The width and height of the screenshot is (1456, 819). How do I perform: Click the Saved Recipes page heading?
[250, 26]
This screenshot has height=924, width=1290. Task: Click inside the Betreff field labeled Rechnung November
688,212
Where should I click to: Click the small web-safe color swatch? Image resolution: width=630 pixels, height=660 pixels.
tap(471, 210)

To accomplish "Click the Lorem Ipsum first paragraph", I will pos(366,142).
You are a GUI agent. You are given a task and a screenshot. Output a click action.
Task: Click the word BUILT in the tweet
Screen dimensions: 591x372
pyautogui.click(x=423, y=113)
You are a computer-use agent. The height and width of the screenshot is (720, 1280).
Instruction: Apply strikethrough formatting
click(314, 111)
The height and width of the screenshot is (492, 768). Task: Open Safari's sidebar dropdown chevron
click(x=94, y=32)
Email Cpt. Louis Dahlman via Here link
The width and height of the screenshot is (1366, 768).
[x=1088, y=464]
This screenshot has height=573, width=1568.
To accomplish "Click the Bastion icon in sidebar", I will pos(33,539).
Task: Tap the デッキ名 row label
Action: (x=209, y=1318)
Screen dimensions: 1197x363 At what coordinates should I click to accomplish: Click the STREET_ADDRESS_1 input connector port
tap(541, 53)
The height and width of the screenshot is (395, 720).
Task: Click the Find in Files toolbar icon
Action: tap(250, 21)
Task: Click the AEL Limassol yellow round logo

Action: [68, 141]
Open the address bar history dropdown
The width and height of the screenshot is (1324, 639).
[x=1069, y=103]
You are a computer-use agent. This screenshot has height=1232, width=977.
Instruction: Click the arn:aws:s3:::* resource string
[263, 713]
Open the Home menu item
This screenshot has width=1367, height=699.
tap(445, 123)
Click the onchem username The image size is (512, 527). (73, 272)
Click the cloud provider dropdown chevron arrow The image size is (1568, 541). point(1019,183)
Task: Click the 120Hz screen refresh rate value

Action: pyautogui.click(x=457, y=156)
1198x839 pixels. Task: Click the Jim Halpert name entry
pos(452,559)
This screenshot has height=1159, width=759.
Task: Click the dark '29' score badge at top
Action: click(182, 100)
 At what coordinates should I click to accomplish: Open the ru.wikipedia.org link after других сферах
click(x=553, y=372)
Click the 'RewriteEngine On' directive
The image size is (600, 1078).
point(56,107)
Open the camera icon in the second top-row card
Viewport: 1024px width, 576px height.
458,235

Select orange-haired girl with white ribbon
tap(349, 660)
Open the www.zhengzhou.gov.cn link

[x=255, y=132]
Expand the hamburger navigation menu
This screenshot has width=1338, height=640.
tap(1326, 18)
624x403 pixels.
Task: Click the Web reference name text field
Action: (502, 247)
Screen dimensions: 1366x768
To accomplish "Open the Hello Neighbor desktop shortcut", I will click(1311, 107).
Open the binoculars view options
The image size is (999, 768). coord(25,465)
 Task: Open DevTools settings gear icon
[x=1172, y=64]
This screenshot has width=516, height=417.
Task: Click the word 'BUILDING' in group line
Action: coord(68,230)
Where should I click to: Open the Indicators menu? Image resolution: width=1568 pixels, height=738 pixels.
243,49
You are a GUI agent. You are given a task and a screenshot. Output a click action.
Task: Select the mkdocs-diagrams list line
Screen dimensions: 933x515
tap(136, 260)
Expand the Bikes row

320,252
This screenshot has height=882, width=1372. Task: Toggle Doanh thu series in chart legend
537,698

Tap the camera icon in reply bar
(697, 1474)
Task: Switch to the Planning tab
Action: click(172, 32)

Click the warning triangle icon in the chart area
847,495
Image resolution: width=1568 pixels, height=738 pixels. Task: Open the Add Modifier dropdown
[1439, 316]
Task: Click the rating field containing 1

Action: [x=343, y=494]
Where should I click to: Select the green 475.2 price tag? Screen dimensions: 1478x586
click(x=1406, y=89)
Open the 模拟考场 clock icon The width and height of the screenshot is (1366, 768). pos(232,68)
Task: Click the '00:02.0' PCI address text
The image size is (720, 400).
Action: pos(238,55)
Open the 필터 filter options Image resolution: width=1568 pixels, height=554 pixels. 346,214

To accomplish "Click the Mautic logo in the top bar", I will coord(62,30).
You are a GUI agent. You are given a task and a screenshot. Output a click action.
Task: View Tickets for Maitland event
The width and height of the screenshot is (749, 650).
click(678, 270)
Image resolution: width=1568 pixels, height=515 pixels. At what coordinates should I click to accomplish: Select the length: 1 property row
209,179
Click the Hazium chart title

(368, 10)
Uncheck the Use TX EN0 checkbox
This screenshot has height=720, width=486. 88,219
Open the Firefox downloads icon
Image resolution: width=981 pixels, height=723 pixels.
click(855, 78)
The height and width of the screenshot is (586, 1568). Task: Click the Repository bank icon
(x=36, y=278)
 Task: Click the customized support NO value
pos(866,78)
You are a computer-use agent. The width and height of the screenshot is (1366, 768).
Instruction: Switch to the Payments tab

· · · ·

_WHAT YOU SHOULD DO_.
Print the material once more, exactly as it appears.

_RESPONSE BELOW_.
The width and height of the screenshot is (1456, 819). How do I perform: Click the Saved Recipes page heading?
[250, 26]
This screenshot has height=924, width=1290. Task: Click inside the Betreff field labeled Rechnung November
688,212
Where should I click to: Click the small web-safe color swatch? Image resolution: width=630 pixels, height=660 pixels.
tap(471, 210)

To accomplish "Click the Lorem Ipsum first paragraph", I will pos(366,142).
You are a GUI agent. You are given a task and a screenshot. Output a click action.
Task: Click the word BUILT in the tweet
Screen dimensions: 591x372
pyautogui.click(x=423, y=113)
You are a computer-use agent. The height and width of the screenshot is (720, 1280).
Instruction: Apply strikethrough formatting
click(314, 111)
The height and width of the screenshot is (492, 768). Task: Open Safari's sidebar dropdown chevron
click(x=94, y=32)
Email Cpt. Louis Dahlman via Here link
The width and height of the screenshot is (1366, 768).
[x=1088, y=464]
This screenshot has height=573, width=1568.
To accomplish "Click the Bastion icon in sidebar", I will pos(33,539).
Task: Tap the デッキ名 row label
Action: (x=209, y=1318)
Screen dimensions: 1197x363 At what coordinates should I click to accomplish: Click the STREET_ADDRESS_1 input connector port
tap(541, 53)
The height and width of the screenshot is (395, 720).
Task: Click the Find in Files toolbar icon
Action: tap(250, 21)
Task: Click the AEL Limassol yellow round logo

Action: [68, 141]
Open the address bar history dropdown
The width and height of the screenshot is (1324, 639).
[x=1069, y=103]
You are a computer-use agent. This screenshot has height=1232, width=977.
Instruction: Click the arn:aws:s3:::* resource string
[263, 713]
Open the Home menu item
This screenshot has width=1367, height=699.
tap(445, 123)
Click the onchem username The image size is (512, 527). (73, 272)
Click the cloud provider dropdown chevron arrow The image size is (1568, 541). point(1019,183)
Task: Click the 120Hz screen refresh rate value

Action: pyautogui.click(x=457, y=156)
1198x839 pixels. Task: Click the Jim Halpert name entry
pos(452,559)
This screenshot has height=1159, width=759.
Task: Click the dark '29' score badge at top
Action: click(182, 100)
 At what coordinates should I click to accomplish: Open the ru.wikipedia.org link after других сферах
click(x=553, y=372)
Click the 'RewriteEngine On' directive
The image size is (600, 1078).
point(56,107)
Open the camera icon in the second top-row card
Viewport: 1024px width, 576px height.
458,235

Select orange-haired girl with white ribbon
tap(349, 660)
Open the www.zhengzhou.gov.cn link

[x=255, y=132]
Expand the hamburger navigation menu
This screenshot has width=1338, height=640.
tap(1326, 18)
624x403 pixels.
Task: Click the Web reference name text field
Action: (502, 247)
Screen dimensions: 1366x768
To accomplish "Open the Hello Neighbor desktop shortcut", I will click(1311, 107).
Open the binoculars view options
The image size is (999, 768). coord(25,465)
 Task: Open DevTools settings gear icon
[x=1172, y=64]
This screenshot has width=516, height=417.
Task: Click the word 'BUILDING' in group line
Action: coord(68,230)
Where should I click to: Open the Indicators menu? Image resolution: width=1568 pixels, height=738 pixels.
243,49
You are a GUI agent. You are given a task and a screenshot. Output a click action.
Task: Select the mkdocs-diagrams list line
Screen dimensions: 933x515
tap(136, 260)
Expand the Bikes row

320,252
This screenshot has height=882, width=1372. Task: Toggle Doanh thu series in chart legend
537,698

Tap the camera icon in reply bar
(697, 1474)
Task: Switch to the Planning tab
Action: click(172, 32)

Click the warning triangle icon in the chart area
847,495
Image resolution: width=1568 pixels, height=738 pixels. Task: Open the Add Modifier dropdown
[1439, 316]
Task: Click the rating field containing 1

Action: [x=343, y=494]
Where should I click to: Select the green 475.2 price tag? Screen dimensions: 1478x586
click(x=1406, y=89)
Open the 模拟考场 clock icon The width and height of the screenshot is (1366, 768). pos(232,68)
Task: Click the '00:02.0' PCI address text
The image size is (720, 400).
Action: pos(238,55)
Open the 필터 filter options Image resolution: width=1568 pixels, height=554 pixels. 346,214

To accomplish "Click the Mautic logo in the top bar", I will coord(62,30).
You are a GUI agent. You are given a task and a screenshot. Output a click action.
Task: View Tickets for Maitland event
The width and height of the screenshot is (749, 650).
click(678, 270)
Image resolution: width=1568 pixels, height=515 pixels. At what coordinates should I click to accomplish: Select the length: 1 property row
209,179
Click the Hazium chart title

(368, 10)
Uncheck the Use TX EN0 checkbox
This screenshot has height=720, width=486. 88,219
Open the Firefox downloads icon
Image resolution: width=981 pixels, height=723 pixels.
click(855, 78)
The height and width of the screenshot is (586, 1568). Task: Click the Repository bank icon
(x=36, y=278)
 Task: Click the customized support NO value
pos(866,78)
You are a computer-use agent. The width and height of the screenshot is (1366, 768).
Instruction: Switch to the Payments tab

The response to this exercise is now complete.